Wolsing concluded, “At the end of the day, we have to look at who is more likely to prevail. Our regulations are very clear. Betamethasone, in whatever form, is completely prohibited on race day…We have unprecedented behavior and it is totally allowable for the KHRC to deny a stay. If it's allowable, this presents the appropriate case to deny a stay.”
Robertson did rebuttal several points from Wolsing's statement.
Addressing her statements regarding the medication specifically, he said that she is relying on a “catch-all” term that betamethasone is a foreign substance, but in looking at the regulations for betamethasone, regulations are clear about the intra-articular injection of betamethasone acetate but nothing is said about topical administration.
“There's nothing in there that says betamethasone valerate is prohibited,” he said. “They could have stated that, but they didn't. They can't go around punishing this man-and putting him out of business and ending his Hall of Fame career– for something they didn't put in their regulations.”

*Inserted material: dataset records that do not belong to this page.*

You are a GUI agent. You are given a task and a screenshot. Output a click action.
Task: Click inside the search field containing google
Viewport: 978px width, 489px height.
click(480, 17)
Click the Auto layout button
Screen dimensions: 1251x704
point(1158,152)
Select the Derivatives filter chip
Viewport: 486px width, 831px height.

Addressing the fact that Baffert did pay fines for the positives of Charlatan and Gamine at Oaklawn Park, Robertson said that the stewards did not overrule the fines because of political pressure and that while Baffert could have appealed the fines and won, he did not because he considered the overturned disqualification and suspension a victory.
In regards to Wolsing's points about Baffert transferring his horses to another trainer if he is forced to serve the suspension, Robertson pointed out that such a transfer would have to be agreed upon by the other trainer and the horses' owners, and the other trainer would also have to agree to take on Baffert's employees.

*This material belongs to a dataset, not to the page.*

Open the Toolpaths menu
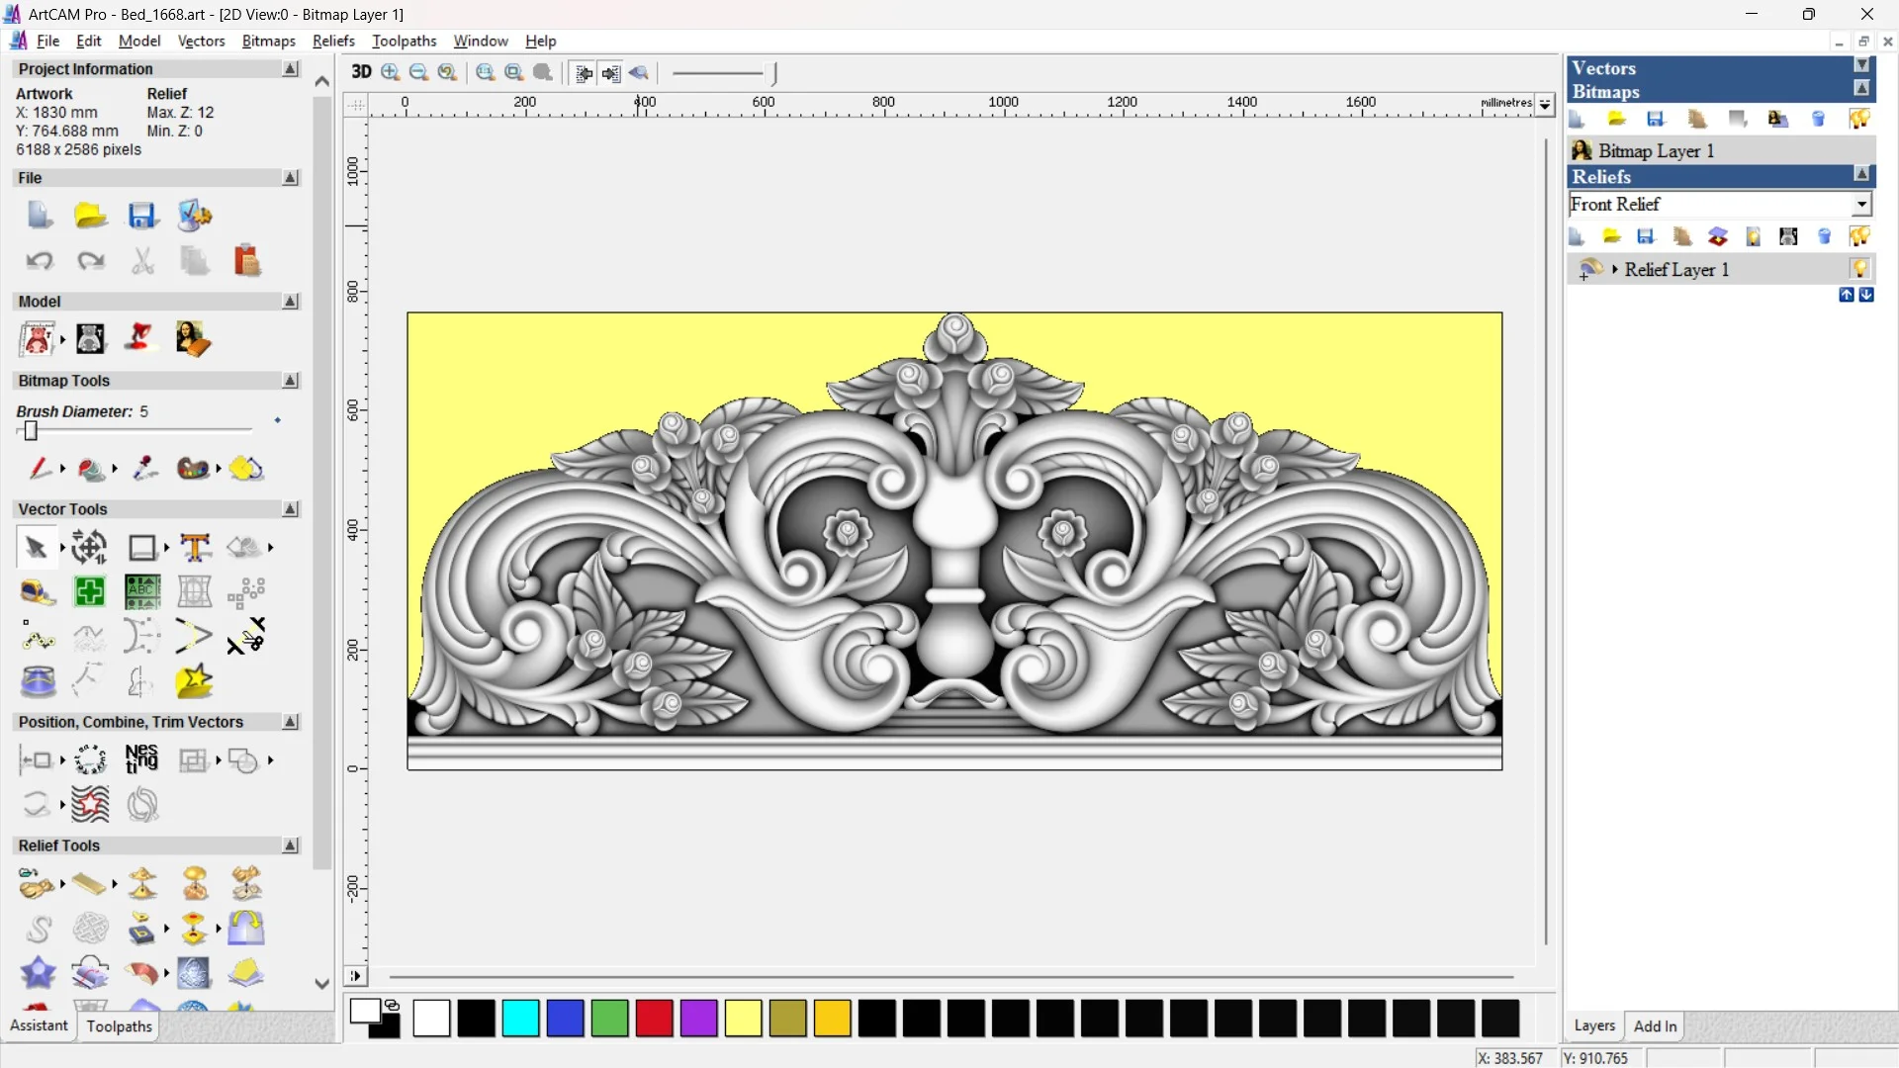click(404, 41)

“It's not nearly as simple as Ms. Wolsing tried to paint it,” he noted.
KHRC executive director Marc Guilfoil was called to witness to talk about denying Baffert's request to a stay.
When Wolsing asked about his decision, he responded that he put a lot of thought into it and cited the KHRC's mission statement of maintaining integrity and honesty in horse racing. He said that he reflected on Baffert's announcement in November of 2020 where he made several statements including that he would hire Dr. Michael Hore of Hagyard Equine Medical Institute to “add an additional layer of protection to ensure the well-being of horses in my care and rule compliance.” Guilfoil said that to his knowledge, Baffert failed to fulfill the promises made in the public statement.
“Trainer 101 is to look at a medication you're giving and see if there are any prohibited substances,” Guilfoil said, then referencing how Baffert's four medical violations within a one-year time frame averaged to one per 88 starts.
When Wolsing asked Guilfoil how Baffert's case compares to others he has worked on in the past, Guilfoil said, “The word unprecedented has been thrown around quite a bit and I do agree that it is unprecedented, and the two [violations] in Kentucky were two premiere races in the state of Kentucky.”
When Robertson had the opportunity to question Guilfoil, he asked Guilfoil if the executive director could conclude, without question, that he knew Baffert had not attempted to fulfill the promises made in the public statement, to which Guilfoil ultimately said he could not.
Attorney Clark Brewster, who represents both Zedan Racing Stable and Baffert, also gave a statement via Zoom. He too emphasized the distinction of betamethasone administered as a topical or an intra-articular injection and pointed out that prior to Medina Spirit's drug positive, Baffert had only had one medication positive in 29 years of racing in Kentucky. He ended by stating that he was confident that Baffert would ultimately be exonerated.
In order for Wingate to grant Baffert a stay, the judge must conclude that Baffert's stable would suffer irreparable harm without a stay and must also determine that the trainer's appeal could reasonably lead to an overturned ruling at the April 18th hearing.